> _Aim of the task_
Type out the data again, word for word and in full.

*** Opening Source material ***

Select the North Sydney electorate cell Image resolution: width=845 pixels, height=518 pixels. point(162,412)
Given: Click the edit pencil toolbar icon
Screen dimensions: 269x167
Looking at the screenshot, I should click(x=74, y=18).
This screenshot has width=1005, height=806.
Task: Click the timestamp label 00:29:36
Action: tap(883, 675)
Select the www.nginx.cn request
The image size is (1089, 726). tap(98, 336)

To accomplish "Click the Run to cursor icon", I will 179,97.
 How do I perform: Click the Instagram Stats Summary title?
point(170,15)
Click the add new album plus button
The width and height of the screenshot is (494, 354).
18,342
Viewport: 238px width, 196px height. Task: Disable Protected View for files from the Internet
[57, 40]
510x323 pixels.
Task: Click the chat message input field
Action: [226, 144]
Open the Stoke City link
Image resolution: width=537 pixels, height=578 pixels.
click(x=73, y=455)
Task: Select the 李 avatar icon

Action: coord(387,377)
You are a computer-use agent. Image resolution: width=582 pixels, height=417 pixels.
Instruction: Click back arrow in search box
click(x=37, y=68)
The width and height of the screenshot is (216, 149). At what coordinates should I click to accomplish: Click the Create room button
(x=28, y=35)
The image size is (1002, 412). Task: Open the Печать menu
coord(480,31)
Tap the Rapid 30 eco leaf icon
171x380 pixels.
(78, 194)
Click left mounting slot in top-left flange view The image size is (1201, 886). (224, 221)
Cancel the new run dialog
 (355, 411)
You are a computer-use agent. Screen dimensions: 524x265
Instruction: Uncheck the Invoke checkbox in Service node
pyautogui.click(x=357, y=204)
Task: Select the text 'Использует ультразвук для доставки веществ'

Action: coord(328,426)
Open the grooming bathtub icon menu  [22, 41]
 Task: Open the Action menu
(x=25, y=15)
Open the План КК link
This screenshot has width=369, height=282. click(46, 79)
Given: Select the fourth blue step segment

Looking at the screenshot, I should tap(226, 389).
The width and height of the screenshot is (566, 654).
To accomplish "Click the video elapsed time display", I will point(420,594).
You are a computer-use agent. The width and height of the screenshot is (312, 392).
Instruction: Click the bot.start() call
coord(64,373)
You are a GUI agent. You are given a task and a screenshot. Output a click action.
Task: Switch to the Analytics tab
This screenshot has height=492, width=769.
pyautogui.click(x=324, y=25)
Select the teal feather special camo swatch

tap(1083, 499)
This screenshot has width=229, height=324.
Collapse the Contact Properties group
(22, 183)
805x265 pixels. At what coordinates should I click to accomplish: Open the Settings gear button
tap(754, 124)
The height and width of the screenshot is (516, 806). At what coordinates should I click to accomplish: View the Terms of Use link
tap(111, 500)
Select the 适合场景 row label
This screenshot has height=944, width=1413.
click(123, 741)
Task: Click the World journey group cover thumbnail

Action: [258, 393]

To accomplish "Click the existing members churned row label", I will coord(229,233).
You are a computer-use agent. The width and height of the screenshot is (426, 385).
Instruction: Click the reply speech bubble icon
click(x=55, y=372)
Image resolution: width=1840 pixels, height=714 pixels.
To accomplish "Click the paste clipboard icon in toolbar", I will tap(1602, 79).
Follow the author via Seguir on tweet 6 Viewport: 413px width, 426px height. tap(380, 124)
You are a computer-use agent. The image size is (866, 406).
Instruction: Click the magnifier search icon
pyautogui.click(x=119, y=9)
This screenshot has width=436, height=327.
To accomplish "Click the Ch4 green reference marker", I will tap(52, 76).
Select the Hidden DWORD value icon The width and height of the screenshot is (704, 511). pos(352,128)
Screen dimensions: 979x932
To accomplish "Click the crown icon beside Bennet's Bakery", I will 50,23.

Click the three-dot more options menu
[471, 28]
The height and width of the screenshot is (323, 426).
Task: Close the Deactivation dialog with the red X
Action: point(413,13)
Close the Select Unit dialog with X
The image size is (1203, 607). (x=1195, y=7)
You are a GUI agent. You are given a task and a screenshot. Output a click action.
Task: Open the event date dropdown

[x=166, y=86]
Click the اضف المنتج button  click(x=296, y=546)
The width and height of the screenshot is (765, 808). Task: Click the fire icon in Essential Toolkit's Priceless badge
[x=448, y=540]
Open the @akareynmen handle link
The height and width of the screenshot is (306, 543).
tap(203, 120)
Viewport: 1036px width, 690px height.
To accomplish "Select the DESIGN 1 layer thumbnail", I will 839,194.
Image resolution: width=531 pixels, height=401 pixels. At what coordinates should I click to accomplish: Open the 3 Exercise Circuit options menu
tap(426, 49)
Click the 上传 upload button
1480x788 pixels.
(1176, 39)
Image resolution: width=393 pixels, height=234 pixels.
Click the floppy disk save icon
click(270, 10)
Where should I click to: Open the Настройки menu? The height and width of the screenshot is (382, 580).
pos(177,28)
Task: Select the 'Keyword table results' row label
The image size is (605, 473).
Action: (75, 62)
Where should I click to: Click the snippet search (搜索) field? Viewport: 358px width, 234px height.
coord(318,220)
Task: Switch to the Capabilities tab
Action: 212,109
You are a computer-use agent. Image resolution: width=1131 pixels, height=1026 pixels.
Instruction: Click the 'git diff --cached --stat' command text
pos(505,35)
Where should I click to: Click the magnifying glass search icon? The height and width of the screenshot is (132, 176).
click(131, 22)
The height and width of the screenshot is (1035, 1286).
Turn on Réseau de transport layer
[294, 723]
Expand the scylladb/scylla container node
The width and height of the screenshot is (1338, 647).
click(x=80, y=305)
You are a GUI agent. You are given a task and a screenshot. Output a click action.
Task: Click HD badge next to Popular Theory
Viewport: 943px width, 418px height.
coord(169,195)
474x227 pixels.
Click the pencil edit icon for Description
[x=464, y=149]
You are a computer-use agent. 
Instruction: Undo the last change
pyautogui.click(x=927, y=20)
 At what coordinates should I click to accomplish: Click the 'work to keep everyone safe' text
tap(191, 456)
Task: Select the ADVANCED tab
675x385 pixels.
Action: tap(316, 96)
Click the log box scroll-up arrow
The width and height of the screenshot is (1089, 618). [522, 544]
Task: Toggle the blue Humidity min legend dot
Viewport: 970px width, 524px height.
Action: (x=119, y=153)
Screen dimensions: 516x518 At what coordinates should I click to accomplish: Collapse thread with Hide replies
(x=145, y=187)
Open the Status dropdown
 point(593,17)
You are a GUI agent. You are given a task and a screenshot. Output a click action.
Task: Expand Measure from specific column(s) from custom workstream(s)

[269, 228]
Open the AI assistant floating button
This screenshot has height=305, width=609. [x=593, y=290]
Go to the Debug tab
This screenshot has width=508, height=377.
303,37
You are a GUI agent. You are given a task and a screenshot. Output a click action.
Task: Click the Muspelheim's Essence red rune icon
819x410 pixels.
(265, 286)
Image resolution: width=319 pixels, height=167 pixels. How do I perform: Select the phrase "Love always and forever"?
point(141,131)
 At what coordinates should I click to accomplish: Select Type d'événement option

*** Closing Source material ***

> _Answer for this exercise_
Select the North Sydney electorate cell Image resolution: width=845 pixels, height=518 pixels. point(162,412)
Given: Click the edit pencil toolbar icon
Screen dimensions: 269x167
Looking at the screenshot, I should click(x=74, y=18).
This screenshot has width=1005, height=806.
Task: Click the timestamp label 00:29:36
Action: tap(883, 675)
Select the www.nginx.cn request
The image size is (1089, 726). tap(98, 336)

To accomplish "Click the Run to cursor icon", I will 179,97.
 How do I perform: Click the Instagram Stats Summary title?
point(170,15)
Click the add new album plus button
The width and height of the screenshot is (494, 354).
18,342
Viewport: 238px width, 196px height. Task: Disable Protected View for files from the Internet
[57, 40]
510x323 pixels.
Task: Click the chat message input field
Action: [226, 144]
Open the Stoke City link
Image resolution: width=537 pixels, height=578 pixels.
click(x=73, y=455)
Task: Select the 李 avatar icon

Action: coord(387,377)
You are a computer-use agent. Image resolution: width=582 pixels, height=417 pixels.
Instruction: Click back arrow in search box
click(x=37, y=68)
The width and height of the screenshot is (216, 149). At what coordinates should I click to accomplish: Click the Create room button
(x=28, y=35)
The image size is (1002, 412). Task: Open the Печать menu
coord(480,31)
Tap the Rapid 30 eco leaf icon
171x380 pixels.
(78, 194)
Click left mounting slot in top-left flange view The image size is (1201, 886). (224, 221)
Cancel the new run dialog
 (355, 411)
You are a computer-use agent. Screen dimensions: 524x265
Instruction: Uncheck the Invoke checkbox in Service node
pyautogui.click(x=357, y=204)
Task: Select the text 'Использует ультразвук для доставки веществ'

Action: coord(328,426)
Open the grooming bathtub icon menu  [22, 41]
 Task: Open the Action menu
(x=25, y=15)
Open the План КК link
This screenshot has width=369, height=282. click(46, 79)
Given: Select the fourth blue step segment

Looking at the screenshot, I should tap(226, 389).
The width and height of the screenshot is (566, 654).
To accomplish "Click the video elapsed time display", I will point(420,594).
You are a computer-use agent. The width and height of the screenshot is (312, 392).
Instruction: Click the bot.start() call
coord(64,373)
You are a GUI agent. You are given a task and a screenshot. Output a click action.
Task: Switch to the Analytics tab
This screenshot has height=492, width=769.
pyautogui.click(x=324, y=25)
Select the teal feather special camo swatch

tap(1083, 499)
This screenshot has width=229, height=324.
Collapse the Contact Properties group
(22, 183)
805x265 pixels. At what coordinates should I click to accomplish: Open the Settings gear button
tap(754, 124)
The height and width of the screenshot is (516, 806). At what coordinates should I click to accomplish: View the Terms of Use link
tap(111, 500)
Select the 适合场景 row label
This screenshot has height=944, width=1413.
click(123, 741)
Task: Click the World journey group cover thumbnail

Action: [258, 393]

To accomplish "Click the existing members churned row label", I will coord(229,233).
You are a computer-use agent. The width and height of the screenshot is (426, 385).
Instruction: Click the reply speech bubble icon
click(x=55, y=372)
Image resolution: width=1840 pixels, height=714 pixels.
To accomplish "Click the paste clipboard icon in toolbar", I will tap(1602, 79).
Follow the author via Seguir on tweet 6 Viewport: 413px width, 426px height. tap(380, 124)
You are a computer-use agent. The image size is (866, 406).
Instruction: Click the magnifier search icon
pyautogui.click(x=119, y=9)
This screenshot has width=436, height=327.
To accomplish "Click the Ch4 green reference marker", I will tap(52, 76).
Select the Hidden DWORD value icon The width and height of the screenshot is (704, 511). pos(352,128)
Screen dimensions: 979x932
To accomplish "Click the crown icon beside Bennet's Bakery", I will 50,23.

Click the three-dot more options menu
[471, 28]
The height and width of the screenshot is (323, 426).
Task: Close the Deactivation dialog with the red X
Action: point(413,13)
Close the Select Unit dialog with X
The image size is (1203, 607). (x=1195, y=7)
You are a GUI agent. You are given a task and a screenshot. Output a click action.
Task: Open the event date dropdown

[x=166, y=86]
Click the اضف المنتج button  click(x=296, y=546)
The width and height of the screenshot is (765, 808). Task: Click the fire icon in Essential Toolkit's Priceless badge
[x=448, y=540]
Open the @akareynmen handle link
The height and width of the screenshot is (306, 543).
tap(203, 120)
Viewport: 1036px width, 690px height.
To accomplish "Select the DESIGN 1 layer thumbnail", I will 839,194.
Image resolution: width=531 pixels, height=401 pixels. At what coordinates should I click to accomplish: Open the 3 Exercise Circuit options menu
tap(426, 49)
Click the 上传 upload button
1480x788 pixels.
(1176, 39)
Image resolution: width=393 pixels, height=234 pixels.
Click the floppy disk save icon
click(270, 10)
Where should I click to: Open the Настройки menu? The height and width of the screenshot is (382, 580).
pos(177,28)
Task: Select the 'Keyword table results' row label
The image size is (605, 473).
Action: (75, 62)
Where should I click to: Click the snippet search (搜索) field? Viewport: 358px width, 234px height.
coord(318,220)
Task: Switch to the Capabilities tab
Action: 212,109
You are a computer-use agent. Image resolution: width=1131 pixels, height=1026 pixels.
Instruction: Click the 'git diff --cached --stat' command text
pos(505,35)
Where should I click to: Click the magnifying glass search icon? The height and width of the screenshot is (132, 176).
click(131, 22)
The height and width of the screenshot is (1035, 1286).
Turn on Réseau de transport layer
[294, 723]
Expand the scylladb/scylla container node
The width and height of the screenshot is (1338, 647).
click(x=80, y=305)
You are a GUI agent. You are given a task and a screenshot. Output a click action.
Task: Click HD badge next to Popular Theory
Viewport: 943px width, 418px height.
coord(169,195)
474x227 pixels.
Click the pencil edit icon for Description
[x=464, y=149]
You are a computer-use agent. 
Instruction: Undo the last change
pyautogui.click(x=927, y=20)
 At what coordinates should I click to accomplish: Click the 'work to keep everyone safe' text
tap(191, 456)
Task: Select the ADVANCED tab
675x385 pixels.
Action: tap(316, 96)
Click the log box scroll-up arrow
The width and height of the screenshot is (1089, 618). [522, 544]
Task: Toggle the blue Humidity min legend dot
Viewport: 970px width, 524px height.
Action: (x=119, y=153)
Screen dimensions: 516x518 At what coordinates should I click to accomplish: Collapse thread with Hide replies
(x=145, y=187)
Open the Status dropdown
 point(593,17)
You are a GUI agent. You are given a task and a screenshot. Output a click action.
Task: Expand Measure from specific column(s) from custom workstream(s)

[269, 228]
Open the AI assistant floating button
This screenshot has height=305, width=609. [x=593, y=290]
Go to the Debug tab
This screenshot has width=508, height=377.
303,37
You are a GUI agent. You are given a task and a screenshot. Output a click action.
Task: Click the Muspelheim's Essence red rune icon
819x410 pixels.
(265, 286)
Image resolution: width=319 pixels, height=167 pixels. How do I perform: Select the phrase "Love always and forever"?
point(141,131)
 At what coordinates should I click to accomplish: Select Type d'événement option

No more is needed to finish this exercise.